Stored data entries

═══

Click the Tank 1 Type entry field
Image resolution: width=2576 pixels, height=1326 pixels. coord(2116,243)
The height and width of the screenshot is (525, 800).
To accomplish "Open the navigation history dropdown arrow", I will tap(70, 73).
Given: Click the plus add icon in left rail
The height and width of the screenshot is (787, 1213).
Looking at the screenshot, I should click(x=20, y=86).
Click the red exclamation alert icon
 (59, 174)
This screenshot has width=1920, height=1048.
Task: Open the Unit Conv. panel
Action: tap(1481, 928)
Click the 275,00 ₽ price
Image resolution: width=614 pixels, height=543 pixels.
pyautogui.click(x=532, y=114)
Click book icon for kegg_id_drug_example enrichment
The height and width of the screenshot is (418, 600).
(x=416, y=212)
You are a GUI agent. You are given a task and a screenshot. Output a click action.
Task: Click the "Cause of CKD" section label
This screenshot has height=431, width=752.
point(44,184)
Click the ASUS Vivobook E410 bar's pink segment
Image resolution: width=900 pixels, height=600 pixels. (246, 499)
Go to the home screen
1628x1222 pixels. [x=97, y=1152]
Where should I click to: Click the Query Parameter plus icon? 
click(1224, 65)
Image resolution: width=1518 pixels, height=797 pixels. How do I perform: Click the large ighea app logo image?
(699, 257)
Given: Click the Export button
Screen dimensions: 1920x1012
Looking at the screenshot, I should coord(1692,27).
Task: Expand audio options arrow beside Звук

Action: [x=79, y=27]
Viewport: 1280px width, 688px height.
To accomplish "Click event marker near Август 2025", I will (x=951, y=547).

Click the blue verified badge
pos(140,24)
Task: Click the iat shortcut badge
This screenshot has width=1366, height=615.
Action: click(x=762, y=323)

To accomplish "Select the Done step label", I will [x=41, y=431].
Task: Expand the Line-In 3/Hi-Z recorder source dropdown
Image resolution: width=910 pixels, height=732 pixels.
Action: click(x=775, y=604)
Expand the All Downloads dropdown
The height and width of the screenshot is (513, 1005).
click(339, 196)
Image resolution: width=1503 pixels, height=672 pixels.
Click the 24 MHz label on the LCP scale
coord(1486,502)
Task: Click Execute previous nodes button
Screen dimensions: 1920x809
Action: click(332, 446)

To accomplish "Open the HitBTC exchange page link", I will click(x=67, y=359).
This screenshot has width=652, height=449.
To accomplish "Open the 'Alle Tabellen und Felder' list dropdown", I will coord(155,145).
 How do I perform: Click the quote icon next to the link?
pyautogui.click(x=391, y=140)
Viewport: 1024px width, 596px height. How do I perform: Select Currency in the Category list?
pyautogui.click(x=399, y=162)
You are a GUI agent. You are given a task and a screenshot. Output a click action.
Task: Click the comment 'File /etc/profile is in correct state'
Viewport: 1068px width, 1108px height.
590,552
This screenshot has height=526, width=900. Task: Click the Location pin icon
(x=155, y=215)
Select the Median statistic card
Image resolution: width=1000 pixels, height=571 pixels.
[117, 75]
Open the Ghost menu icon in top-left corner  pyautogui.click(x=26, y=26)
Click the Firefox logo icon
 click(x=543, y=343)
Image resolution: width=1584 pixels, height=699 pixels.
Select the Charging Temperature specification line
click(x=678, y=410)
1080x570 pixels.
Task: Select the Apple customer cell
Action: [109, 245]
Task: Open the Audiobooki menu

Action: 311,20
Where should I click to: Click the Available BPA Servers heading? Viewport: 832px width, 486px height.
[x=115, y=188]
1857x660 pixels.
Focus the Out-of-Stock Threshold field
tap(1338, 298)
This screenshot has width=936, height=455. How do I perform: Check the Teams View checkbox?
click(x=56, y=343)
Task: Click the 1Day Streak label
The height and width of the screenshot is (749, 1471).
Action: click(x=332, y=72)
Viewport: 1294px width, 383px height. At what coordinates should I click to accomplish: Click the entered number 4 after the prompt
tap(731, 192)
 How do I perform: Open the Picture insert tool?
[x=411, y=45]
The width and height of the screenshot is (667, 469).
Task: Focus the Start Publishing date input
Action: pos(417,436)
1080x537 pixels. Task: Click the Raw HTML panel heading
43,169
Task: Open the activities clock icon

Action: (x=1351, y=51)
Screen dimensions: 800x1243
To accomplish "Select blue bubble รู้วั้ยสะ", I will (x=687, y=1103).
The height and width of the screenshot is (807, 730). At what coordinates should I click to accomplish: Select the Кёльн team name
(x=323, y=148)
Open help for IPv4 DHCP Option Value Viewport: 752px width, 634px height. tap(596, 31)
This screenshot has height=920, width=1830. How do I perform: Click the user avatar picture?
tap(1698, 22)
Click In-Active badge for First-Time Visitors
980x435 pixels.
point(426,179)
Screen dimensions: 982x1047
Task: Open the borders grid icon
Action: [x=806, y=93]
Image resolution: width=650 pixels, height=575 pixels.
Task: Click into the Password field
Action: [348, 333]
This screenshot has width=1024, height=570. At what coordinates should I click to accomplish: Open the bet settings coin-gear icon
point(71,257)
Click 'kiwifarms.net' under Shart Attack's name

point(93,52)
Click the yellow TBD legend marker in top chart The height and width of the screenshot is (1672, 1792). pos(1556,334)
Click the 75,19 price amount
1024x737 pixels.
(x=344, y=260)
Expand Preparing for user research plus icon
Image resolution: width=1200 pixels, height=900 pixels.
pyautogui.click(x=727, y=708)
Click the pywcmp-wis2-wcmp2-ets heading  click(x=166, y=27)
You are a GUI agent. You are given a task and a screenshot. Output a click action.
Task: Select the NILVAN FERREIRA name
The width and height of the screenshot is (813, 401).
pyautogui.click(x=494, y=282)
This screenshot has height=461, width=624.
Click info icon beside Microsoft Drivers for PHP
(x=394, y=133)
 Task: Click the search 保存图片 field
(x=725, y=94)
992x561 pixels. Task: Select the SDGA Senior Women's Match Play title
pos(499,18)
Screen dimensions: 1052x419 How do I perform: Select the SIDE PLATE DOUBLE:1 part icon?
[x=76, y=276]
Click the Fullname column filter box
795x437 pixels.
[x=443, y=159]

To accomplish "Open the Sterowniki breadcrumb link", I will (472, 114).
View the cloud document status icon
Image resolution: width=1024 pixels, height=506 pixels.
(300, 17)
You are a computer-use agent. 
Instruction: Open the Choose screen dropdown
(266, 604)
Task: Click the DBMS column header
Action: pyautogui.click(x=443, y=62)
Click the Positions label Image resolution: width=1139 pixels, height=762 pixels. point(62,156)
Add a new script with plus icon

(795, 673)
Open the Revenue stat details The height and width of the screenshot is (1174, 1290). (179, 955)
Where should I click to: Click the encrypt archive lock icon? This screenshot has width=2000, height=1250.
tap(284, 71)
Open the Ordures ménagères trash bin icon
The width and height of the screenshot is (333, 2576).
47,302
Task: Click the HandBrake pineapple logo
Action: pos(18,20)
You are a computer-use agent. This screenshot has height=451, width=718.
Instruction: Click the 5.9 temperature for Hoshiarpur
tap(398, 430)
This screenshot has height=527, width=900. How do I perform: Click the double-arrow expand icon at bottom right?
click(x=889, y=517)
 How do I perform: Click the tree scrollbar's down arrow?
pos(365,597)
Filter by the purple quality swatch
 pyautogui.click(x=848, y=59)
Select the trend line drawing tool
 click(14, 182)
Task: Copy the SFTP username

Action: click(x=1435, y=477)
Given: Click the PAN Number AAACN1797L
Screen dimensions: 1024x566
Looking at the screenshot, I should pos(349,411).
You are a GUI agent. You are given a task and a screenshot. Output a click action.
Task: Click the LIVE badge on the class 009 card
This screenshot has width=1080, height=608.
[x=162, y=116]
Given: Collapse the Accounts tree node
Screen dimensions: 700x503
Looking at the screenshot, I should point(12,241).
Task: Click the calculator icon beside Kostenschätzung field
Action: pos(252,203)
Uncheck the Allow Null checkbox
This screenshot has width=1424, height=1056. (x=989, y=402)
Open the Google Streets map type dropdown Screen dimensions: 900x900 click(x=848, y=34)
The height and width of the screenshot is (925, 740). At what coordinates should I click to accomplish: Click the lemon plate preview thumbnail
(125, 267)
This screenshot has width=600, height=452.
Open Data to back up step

═══

§ **Task objective**
Scan the records above line by line, counting those where the word "button" appears, and give the count alone.

§ **Response for this exercise**
2